To show why it is important to understand the original culture when reading Scripture, think about this situation:
If I told you that a young man swam in a pond at night—without giving you any other information—what would you guess had happened?
People who live in the northern parts of the United States gave varied answers to my question.
“It’s not important.” “I’d want to know why he did that.” “Everything is calmer and more relaxing at night.” “He is allergic to the sun.”
After twenty years of living in the state of Florida, my immediate reaction to hearing of a night swim is “Oh no!”
One person who lives here was correct: “In Florida that means being attacked by an alligator.”
Another local woman said that the man must have been drunk.
Based upon what I have seen, those who swim at night have been drinking alcohol, are under the influence of drugs, or are running from the police.
People who live here know not to swim where the water isn’t clear all the way to the bottom, as we have many alligators, and they are hard to see in the water. No one with a clear mind would do that.
The Bible contains many situations like this which puzzle us.
Sometimes we miss important points if we don’t understand the original culture when reading Scripture.
Have you ever noticed that Gen 1 never mentions the words “sun” or “moon”?
Instead, Moses wrote, “God made two great lights: the greater light to govern the day and the lesser light to govern the night. He also made the stars” (Gen 1:16).
When Moses wrote Genesis, the Israelites had just escaped from Egypt after living there for 430 years.
Egyptians worshiped the sun god Ra as the one who created everything. They also believed that the moon god Khonsu ruled over time and helped Ra form the universe.
Based on this information, why do you think Moses wrote Gen 1:16 without naming the sun or the moon?[1]
Sometimes we make the mistake of thinking the original culture of Scripture is just like ours. To understand this, think about this opposite swimming situation:
A few days after arriving at university, one of my daughters—who does not remember living anywhere other than the state of Florida—got very upset when she saw some students swimming in a pond.
She was about to yell at them to get out of the water when she suddenly remembered that alligators don’t live in the cold climate of her new state, and that it was safe to swim there.[2]
She would have been wrong to apply her childhood culture to the new place where she lived.
Many people today look at Gen 1 as a record of how God created the universe.
But the main point is to speak strongly against the idea that many gods made the world and then made people to take care of them.
Genesis 1 is about who created and why he created. Moses did not focus on how he did it.
Thankfully, we now have ancient writings and artifacts to us to help us avoid the two errors of not understanding Ancient Near Eastern cultural practices in the Bible and of adding our own cultural understanding to the Bible.
We will discuss the most important cultural issues in Scripture throughout this manual.
The Bible was written for us who read it today but it was not written to us.
The Apostle Paul wrote to churches with mostly Greek or Roman people who were not Jewish.
Paul wrote this about the Jewish people and events in the Old Testament, “These things happened to them as an example and were written as a warning for us to whom the end of time has come” (1 Cor 10:11).

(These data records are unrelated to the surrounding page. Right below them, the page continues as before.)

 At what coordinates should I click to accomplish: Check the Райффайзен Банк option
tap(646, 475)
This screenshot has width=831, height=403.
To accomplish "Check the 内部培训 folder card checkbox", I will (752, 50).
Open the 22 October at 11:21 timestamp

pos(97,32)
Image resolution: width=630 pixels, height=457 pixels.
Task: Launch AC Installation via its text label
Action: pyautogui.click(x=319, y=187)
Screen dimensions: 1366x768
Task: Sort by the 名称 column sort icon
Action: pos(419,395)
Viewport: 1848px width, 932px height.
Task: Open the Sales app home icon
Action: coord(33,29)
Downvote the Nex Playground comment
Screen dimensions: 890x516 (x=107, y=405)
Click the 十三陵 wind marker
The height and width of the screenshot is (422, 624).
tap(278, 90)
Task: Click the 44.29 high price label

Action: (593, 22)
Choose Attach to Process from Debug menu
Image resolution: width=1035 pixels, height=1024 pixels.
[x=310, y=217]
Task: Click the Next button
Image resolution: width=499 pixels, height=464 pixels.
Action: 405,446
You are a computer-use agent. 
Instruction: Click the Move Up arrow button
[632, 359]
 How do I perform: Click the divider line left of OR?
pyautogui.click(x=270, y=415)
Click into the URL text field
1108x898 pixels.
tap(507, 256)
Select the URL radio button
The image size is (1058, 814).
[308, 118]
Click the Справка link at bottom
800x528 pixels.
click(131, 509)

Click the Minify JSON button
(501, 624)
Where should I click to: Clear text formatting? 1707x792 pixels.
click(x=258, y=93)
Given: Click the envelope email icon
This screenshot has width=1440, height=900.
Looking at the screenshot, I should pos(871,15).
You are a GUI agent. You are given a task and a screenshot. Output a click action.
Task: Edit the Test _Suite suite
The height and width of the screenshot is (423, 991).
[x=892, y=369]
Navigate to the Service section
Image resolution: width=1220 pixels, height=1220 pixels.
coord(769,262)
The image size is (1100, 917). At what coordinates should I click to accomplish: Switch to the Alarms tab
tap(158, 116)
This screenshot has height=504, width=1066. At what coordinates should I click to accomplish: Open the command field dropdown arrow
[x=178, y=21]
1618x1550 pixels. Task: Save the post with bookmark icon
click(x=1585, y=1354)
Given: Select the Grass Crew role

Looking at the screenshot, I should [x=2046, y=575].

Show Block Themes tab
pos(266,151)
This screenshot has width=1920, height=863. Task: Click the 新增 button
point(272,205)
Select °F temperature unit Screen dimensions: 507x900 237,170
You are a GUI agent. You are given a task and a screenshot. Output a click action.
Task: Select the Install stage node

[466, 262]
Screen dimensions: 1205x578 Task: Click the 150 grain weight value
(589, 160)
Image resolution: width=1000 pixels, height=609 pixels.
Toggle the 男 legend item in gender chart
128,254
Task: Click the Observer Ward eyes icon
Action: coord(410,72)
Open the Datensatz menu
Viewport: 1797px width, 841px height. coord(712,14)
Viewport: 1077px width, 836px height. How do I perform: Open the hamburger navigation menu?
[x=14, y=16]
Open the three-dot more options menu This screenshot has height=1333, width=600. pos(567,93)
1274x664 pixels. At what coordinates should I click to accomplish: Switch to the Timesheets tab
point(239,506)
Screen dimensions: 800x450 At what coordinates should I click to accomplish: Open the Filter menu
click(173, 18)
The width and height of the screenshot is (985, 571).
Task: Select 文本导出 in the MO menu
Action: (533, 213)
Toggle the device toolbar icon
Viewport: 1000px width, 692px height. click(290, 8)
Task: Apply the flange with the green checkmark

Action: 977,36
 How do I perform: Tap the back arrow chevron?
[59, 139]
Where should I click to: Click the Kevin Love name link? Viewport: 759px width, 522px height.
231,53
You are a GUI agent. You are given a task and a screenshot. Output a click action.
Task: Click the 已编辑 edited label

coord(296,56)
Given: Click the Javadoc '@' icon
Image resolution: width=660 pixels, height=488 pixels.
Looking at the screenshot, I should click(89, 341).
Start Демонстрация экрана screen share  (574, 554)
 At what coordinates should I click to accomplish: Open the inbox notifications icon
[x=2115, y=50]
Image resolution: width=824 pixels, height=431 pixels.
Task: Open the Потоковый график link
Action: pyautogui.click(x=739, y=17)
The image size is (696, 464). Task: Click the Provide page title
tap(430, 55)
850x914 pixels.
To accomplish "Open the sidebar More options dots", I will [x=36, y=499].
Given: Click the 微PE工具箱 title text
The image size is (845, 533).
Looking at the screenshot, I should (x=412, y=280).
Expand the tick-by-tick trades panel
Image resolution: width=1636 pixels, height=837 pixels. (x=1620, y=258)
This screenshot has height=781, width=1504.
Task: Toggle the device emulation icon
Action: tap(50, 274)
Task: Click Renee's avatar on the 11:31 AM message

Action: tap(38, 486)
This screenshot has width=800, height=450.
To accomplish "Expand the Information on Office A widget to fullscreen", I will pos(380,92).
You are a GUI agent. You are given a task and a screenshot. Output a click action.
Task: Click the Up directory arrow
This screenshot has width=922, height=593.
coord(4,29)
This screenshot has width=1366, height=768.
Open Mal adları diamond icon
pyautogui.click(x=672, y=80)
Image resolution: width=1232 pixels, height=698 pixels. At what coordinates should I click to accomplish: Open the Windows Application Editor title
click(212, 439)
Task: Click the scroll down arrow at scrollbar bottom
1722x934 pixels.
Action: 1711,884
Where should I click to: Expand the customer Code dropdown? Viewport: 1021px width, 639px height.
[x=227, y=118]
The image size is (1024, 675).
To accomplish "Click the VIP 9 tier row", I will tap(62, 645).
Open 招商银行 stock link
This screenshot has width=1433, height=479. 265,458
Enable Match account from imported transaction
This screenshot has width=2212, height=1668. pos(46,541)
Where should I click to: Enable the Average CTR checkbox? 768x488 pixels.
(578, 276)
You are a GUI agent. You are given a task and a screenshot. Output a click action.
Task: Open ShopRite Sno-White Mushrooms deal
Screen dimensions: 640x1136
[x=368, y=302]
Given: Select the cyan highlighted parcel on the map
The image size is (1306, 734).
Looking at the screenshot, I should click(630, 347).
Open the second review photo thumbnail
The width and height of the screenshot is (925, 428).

Even though his readers came from a different culture, they could still learn from the Old Testament.
We can learn new things about the Bible by reading the Old Testament as if we lived in the Ancient Near Eastern culture.
Also, we will understand the NT better if we understand the Greco-Roman and Jewish cultures at the time when the NT was written.
When we read the Bible, we are reading about people whose lives were very different from ours.
As we learn to understand their viewpoints, we will have a richer understanding of Scripture.
Image via Wikimedia Commons This photo is of an Ancient Near Eastern sun god named Shamash. His name is like the Hebrew word for the sun “shemesh.”
[1] Moses did not want the readers of Genesis to think that the sun god Ra or the moon god Khonsu were real gods that the Lord created.